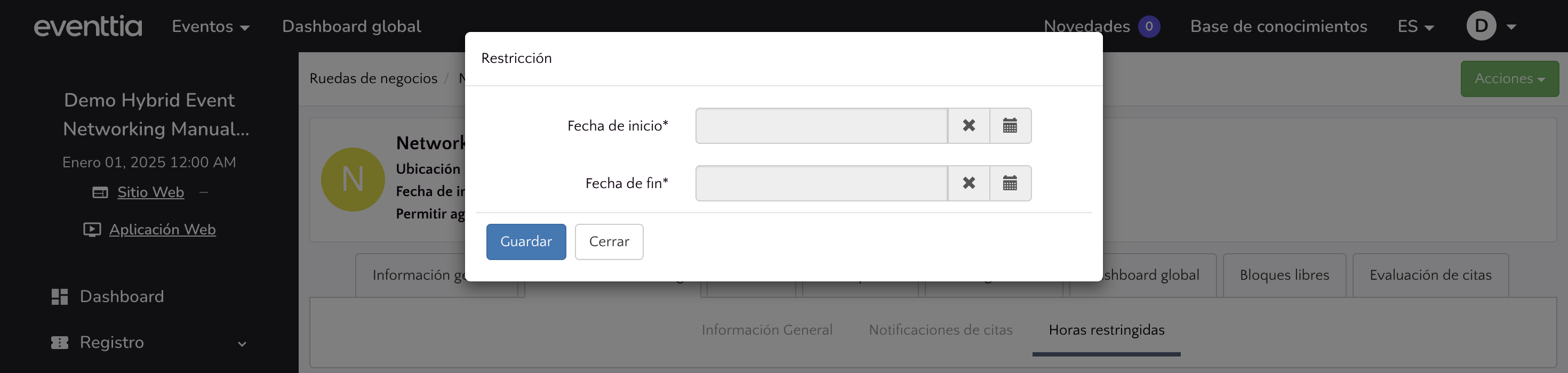
Task: Open the ES language dropdown
Action: 1415,26
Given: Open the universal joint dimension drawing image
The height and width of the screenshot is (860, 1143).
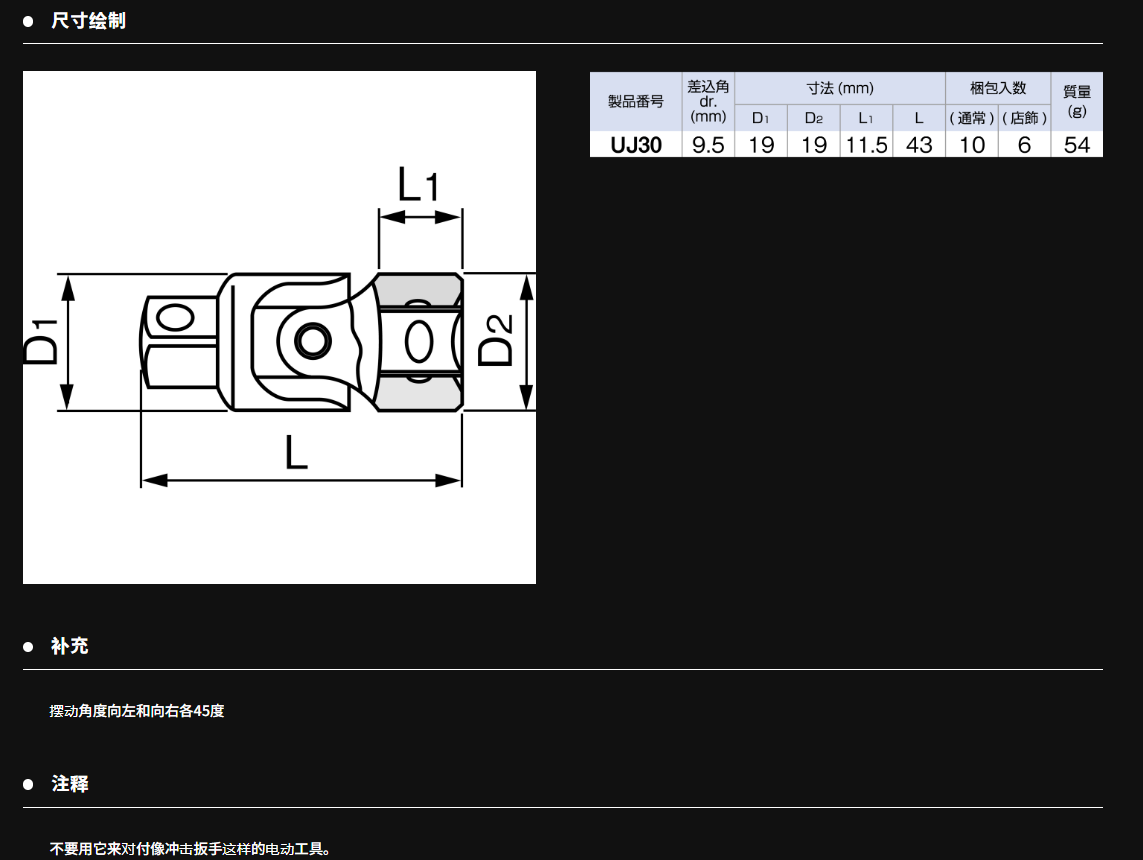Looking at the screenshot, I should [x=279, y=327].
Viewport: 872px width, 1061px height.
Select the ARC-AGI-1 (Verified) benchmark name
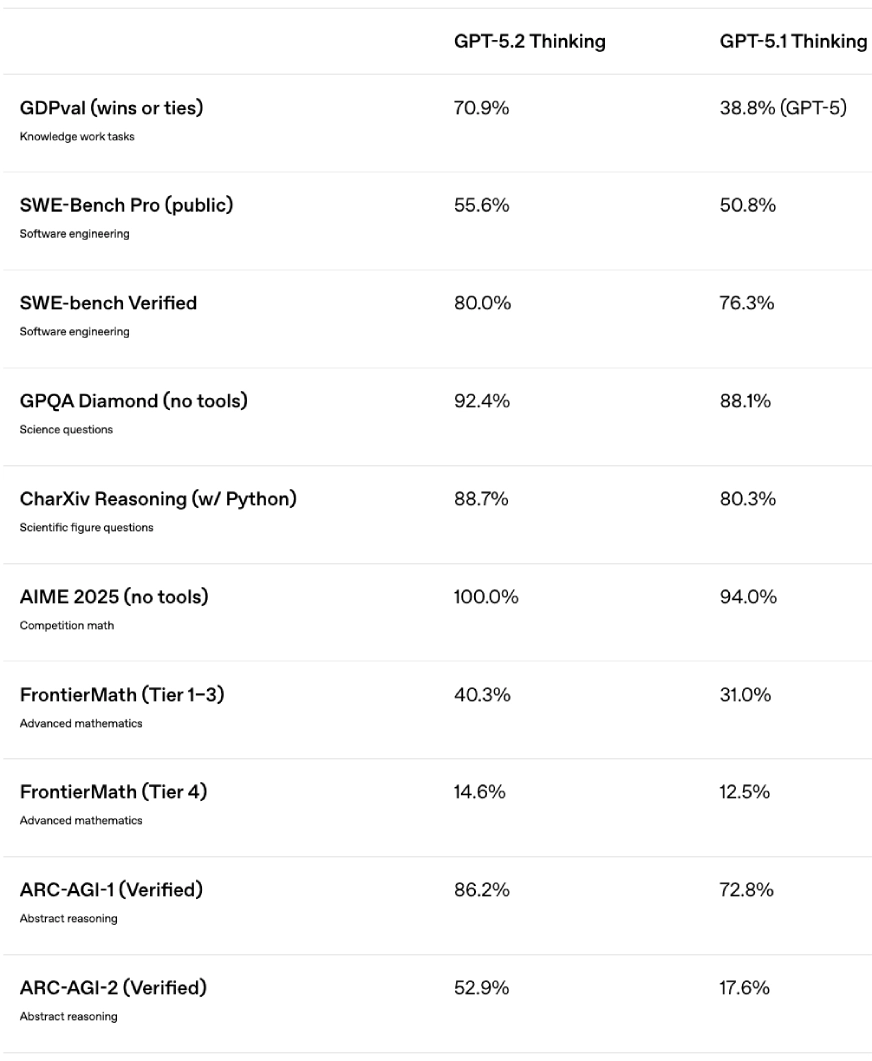point(111,890)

WHAT THIS TASK INVOLVES ▸ No pictures belong in the output. It should reproduce exactly the lines from the one containing "Viewport: 872px width, 1061px height." through the end of the data, both ends included.

RESULT OF THIS EXERCISE ▸
Viewport: 872px width, 1061px height.
Select the ARC-AGI-1 (Verified) benchmark name
point(111,890)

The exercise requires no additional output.